— begin Entries shown —
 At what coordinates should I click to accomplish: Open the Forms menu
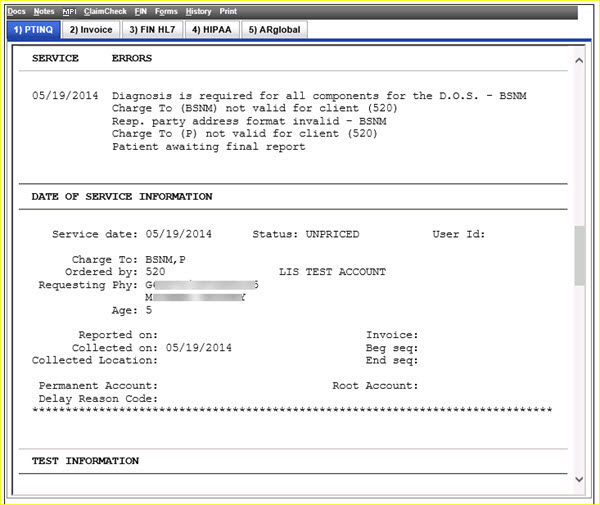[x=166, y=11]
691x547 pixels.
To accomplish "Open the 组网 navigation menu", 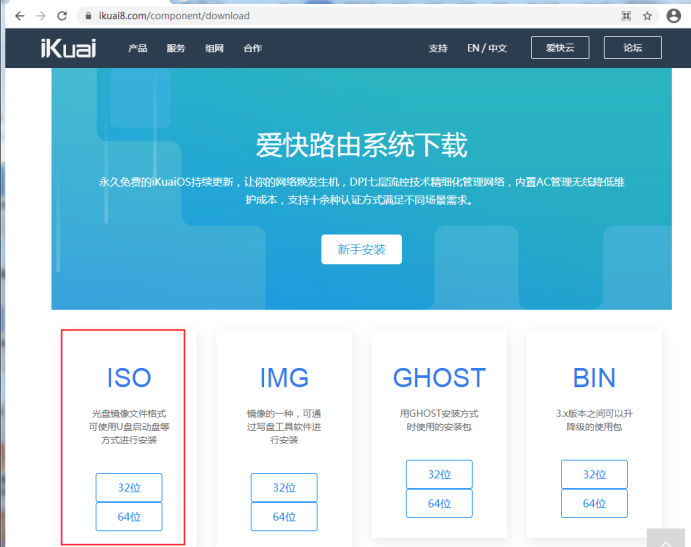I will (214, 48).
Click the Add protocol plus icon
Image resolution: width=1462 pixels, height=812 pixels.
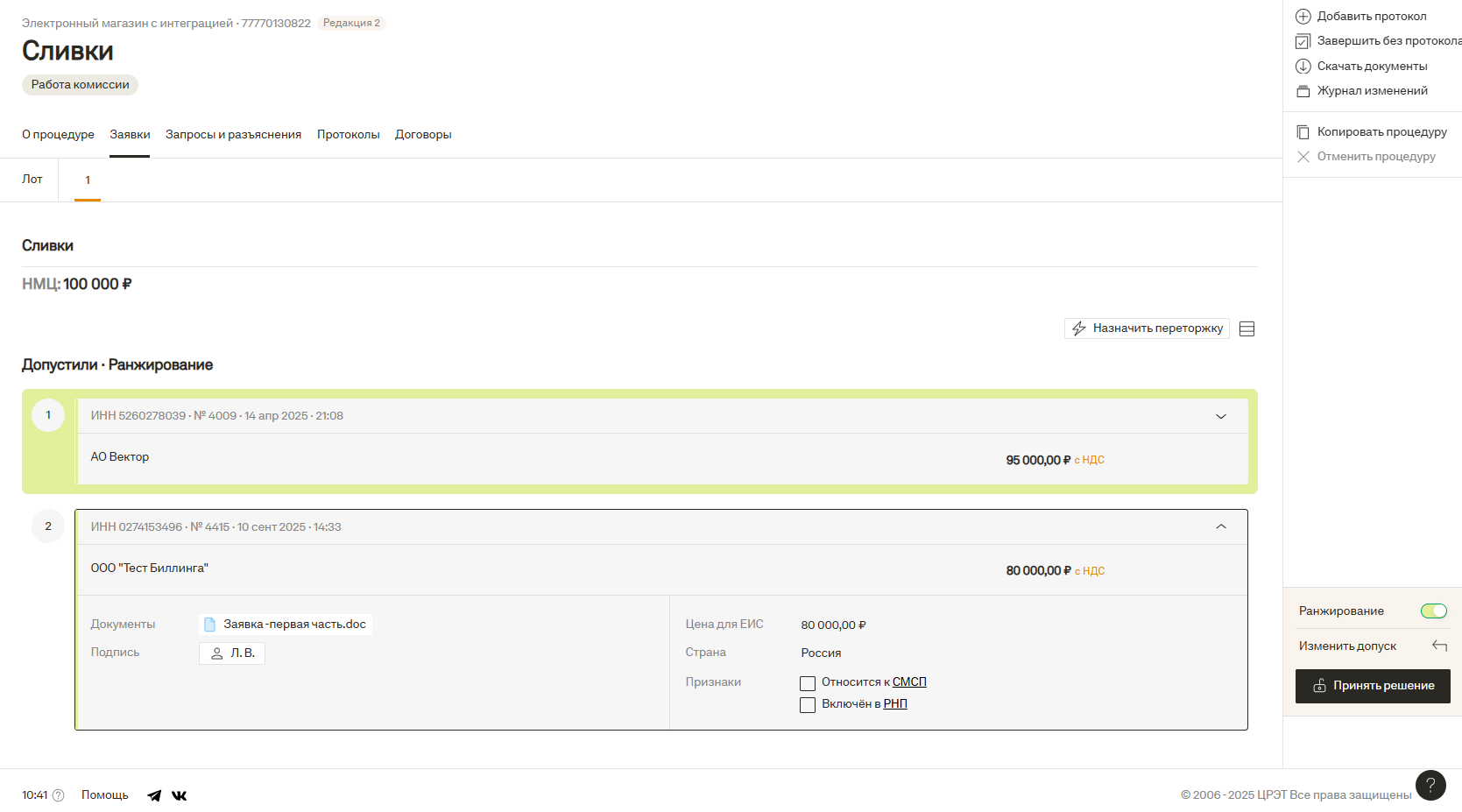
— end Entries shown —
Do this
Return, without any change, the lines of the listing from the one containing "Click the Add protocol plus icon" through the end of the listing, both ends included. Leave the pictures out of your answer.

Written reply
Click the Add protocol plus icon
Image resolution: width=1462 pixels, height=812 pixels.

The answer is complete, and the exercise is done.